J’observe que, dans cette approche idéologique, il existe une zone aveugle : la représentation des peuples, et celles des minorités, ne sont pas examinées. On pourrait penser qu’il y a cinquante ans, la question n’était tout bonnement pas posée en ces termes. Pourtant, le même Michel Pierre concevra, en 1983, donc à peine sept ans plus tard, deux expositions consacrées, l’une à L’image de l’Indien dans la bande dessinée, l’autre à L’image de l’Afrique et des Africains dans la bande dessinée.
En revanche, les 4 pages consacrées à « la femme dans la bande dessinée », ne s’intéressent qu’aux héroïnes, c’est-à-dire à la représentation des femmes (l’on est étonné d’apprendre que, dans l’hebdomadaire Tintin, de 1946 à 1963, elles auraient été au nombre de 143 pour 998 personnages masculins), mais ne dit mot sur les femmes autrices et leur faible proportion au sein de la profession.

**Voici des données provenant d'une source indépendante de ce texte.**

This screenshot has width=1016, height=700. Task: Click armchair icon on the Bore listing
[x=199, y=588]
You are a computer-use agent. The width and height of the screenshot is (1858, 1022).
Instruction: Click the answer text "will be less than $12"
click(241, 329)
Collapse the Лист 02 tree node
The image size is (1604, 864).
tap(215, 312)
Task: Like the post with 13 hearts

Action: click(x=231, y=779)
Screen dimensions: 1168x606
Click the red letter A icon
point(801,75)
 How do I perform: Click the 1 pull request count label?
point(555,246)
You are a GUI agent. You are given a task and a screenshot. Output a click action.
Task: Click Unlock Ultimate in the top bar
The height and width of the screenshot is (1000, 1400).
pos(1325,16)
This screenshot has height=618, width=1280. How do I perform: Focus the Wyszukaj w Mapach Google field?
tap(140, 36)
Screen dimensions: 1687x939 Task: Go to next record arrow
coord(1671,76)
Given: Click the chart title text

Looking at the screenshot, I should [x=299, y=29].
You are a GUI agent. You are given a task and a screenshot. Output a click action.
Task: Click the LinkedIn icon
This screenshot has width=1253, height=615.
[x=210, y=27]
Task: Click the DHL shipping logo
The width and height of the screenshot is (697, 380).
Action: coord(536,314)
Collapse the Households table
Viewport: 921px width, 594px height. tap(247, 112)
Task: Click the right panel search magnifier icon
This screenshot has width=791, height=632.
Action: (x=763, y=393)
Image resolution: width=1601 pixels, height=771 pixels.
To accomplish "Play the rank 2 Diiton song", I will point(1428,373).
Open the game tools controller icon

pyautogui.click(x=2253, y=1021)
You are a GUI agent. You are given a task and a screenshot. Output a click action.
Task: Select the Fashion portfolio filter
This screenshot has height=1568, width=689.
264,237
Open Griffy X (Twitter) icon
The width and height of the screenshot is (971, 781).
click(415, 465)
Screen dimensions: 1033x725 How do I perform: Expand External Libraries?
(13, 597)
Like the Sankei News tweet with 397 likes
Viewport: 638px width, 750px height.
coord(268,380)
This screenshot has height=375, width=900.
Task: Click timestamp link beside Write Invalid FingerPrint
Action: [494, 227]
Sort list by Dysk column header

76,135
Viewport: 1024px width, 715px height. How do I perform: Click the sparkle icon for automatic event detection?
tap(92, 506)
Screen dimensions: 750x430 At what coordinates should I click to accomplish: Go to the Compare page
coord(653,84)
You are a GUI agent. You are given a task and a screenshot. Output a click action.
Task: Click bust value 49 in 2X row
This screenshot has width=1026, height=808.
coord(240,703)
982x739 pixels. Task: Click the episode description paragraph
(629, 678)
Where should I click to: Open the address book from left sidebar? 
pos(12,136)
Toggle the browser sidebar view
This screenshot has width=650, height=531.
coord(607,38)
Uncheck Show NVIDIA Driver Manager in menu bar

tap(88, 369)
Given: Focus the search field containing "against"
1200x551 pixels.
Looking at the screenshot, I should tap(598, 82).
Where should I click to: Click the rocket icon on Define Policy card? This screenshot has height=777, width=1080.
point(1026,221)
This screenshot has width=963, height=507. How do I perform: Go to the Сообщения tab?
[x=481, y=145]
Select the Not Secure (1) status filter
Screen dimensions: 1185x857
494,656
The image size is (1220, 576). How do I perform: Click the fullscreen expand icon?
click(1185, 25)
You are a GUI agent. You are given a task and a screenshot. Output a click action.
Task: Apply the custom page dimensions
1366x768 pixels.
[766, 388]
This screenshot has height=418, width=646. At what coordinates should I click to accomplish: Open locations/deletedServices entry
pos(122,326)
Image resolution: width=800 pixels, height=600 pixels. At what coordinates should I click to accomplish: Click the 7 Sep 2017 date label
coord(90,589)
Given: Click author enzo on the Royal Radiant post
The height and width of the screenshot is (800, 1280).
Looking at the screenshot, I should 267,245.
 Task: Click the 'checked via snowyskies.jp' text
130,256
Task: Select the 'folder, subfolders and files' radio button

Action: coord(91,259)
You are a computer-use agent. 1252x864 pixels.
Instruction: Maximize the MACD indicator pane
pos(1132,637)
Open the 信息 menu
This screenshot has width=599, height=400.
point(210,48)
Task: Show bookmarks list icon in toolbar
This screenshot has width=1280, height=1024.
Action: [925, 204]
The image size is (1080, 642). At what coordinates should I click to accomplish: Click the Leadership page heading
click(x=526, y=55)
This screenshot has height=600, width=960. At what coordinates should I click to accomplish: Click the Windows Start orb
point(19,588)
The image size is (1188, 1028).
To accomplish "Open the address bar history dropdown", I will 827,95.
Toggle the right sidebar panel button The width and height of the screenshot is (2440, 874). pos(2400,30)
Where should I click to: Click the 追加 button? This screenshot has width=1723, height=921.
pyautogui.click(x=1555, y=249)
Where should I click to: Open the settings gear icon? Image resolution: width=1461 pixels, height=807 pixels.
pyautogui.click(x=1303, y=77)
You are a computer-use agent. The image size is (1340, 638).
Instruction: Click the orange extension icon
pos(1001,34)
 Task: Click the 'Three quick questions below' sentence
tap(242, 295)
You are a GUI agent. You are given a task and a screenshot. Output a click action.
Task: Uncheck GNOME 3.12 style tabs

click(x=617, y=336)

Pour conclure, je relève cette curieuse affirmation au sujet des auteurs : « Ceux qui se sont exprimés par le dessin ne pouvaient ou voulaient pas le faire par le verbe » (p. 104). Et Pierre d’avertir qu’« il n’y a pas beaucoup de millionnaires parmi les auteurs de bande dessinée » et de conclure son livre (exception faite d’un appendice sur l’utilisation de la BD en classe) par une assez longue citation de Robert Gigi soulignant combien il s’agit d’un métier « très exigeant, très décevant souvent aussi ».